Tag Archives: Field-programmable gate array

FPGA’s and their benefits to embedded systems.

This week, among my actual work responsibilities, I started learning about and my mind was partially occupied by thoughts of FPGA’s (or field-programmable gate arrays).

They are a type of chip that is able to be configured (similarly to microcontrollers) to perform simple logic on hundreds of inputs in perfect simultaneity (unlike microcontrollers). Instead of, as we see in the arduino, a single processor, cascading down a set of instructions in sequence, they do a simple task in parallel hundreds of thousands of times a second.
They are essential to applications that require arrays of simple logic gates on huge amounts of input signals. The most common modern use is GPU’s, camera sensors, industrial automation, and advanced scientific calculation.
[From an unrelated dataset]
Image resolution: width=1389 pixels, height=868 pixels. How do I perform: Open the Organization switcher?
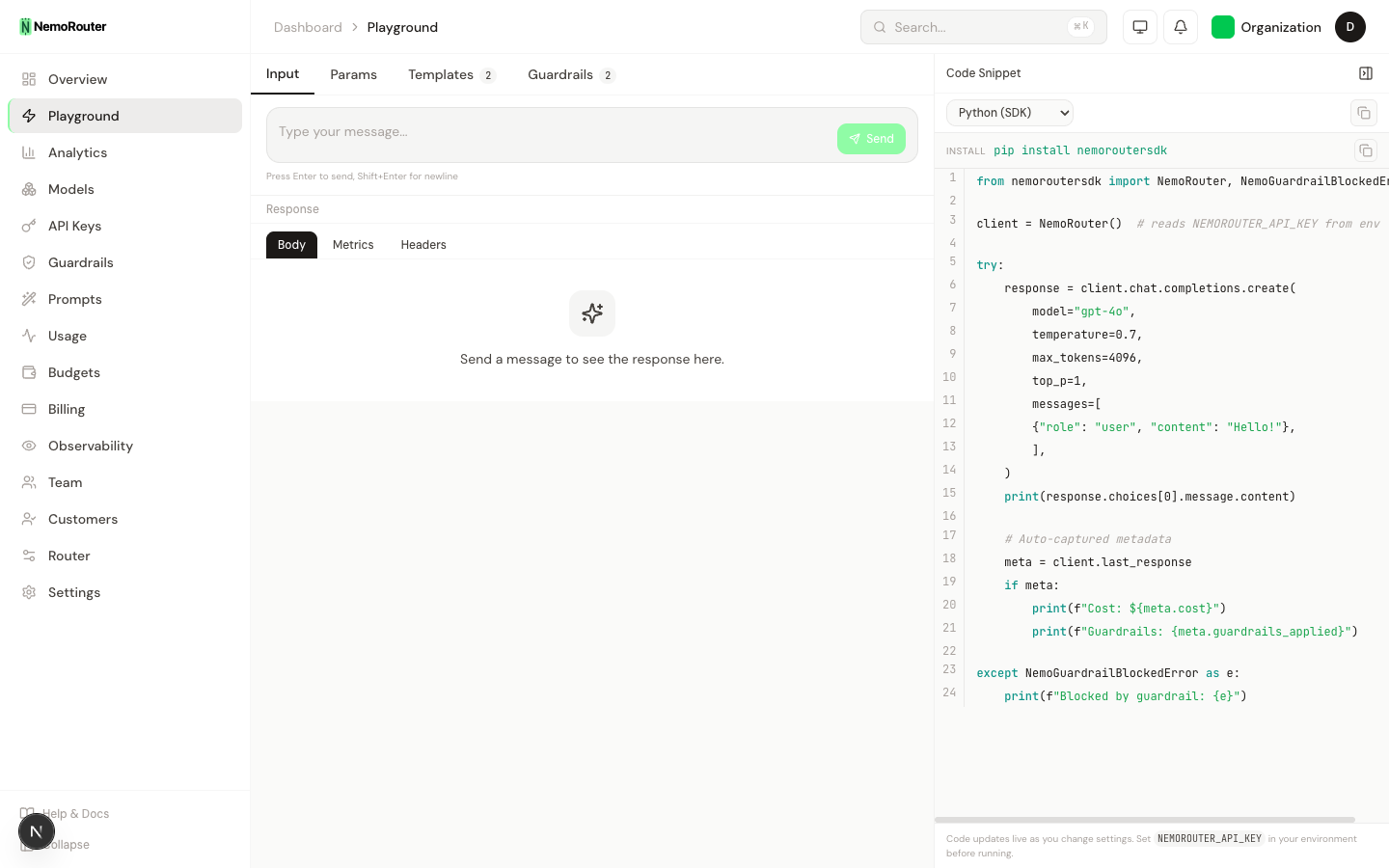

In my estimation, they would make the project that I am currently working on around 1000% more efficient. An on-chip array of quadrature decoders would be able to take signals from hundreds of rotary encoders on one chip. In contrast, a powerful 32 bit micro-controller like the PJRC Teensy 3.1 can only reliably read at MAX four rotary encoder inputs with far higher latency. For this reason, I am currently forced to use a micro-controller for EACH axis of my pan/tilt/roll controller. The teensy has the added benefit of having libraries for a hardware quadrature encoder, but even with that, it is easily bested by the simple parallel logic gates on an FPGA.

The hobbyist world is almost entirely devoid of FPGA’s (especially in the open source realm) and that is why I am watching this project with great interest.

For now, I must work in cascading algorithms for my microcontroller-based system. However, I may someday be able to port those capabilities over to a much more efficient, low-latency, and compact device.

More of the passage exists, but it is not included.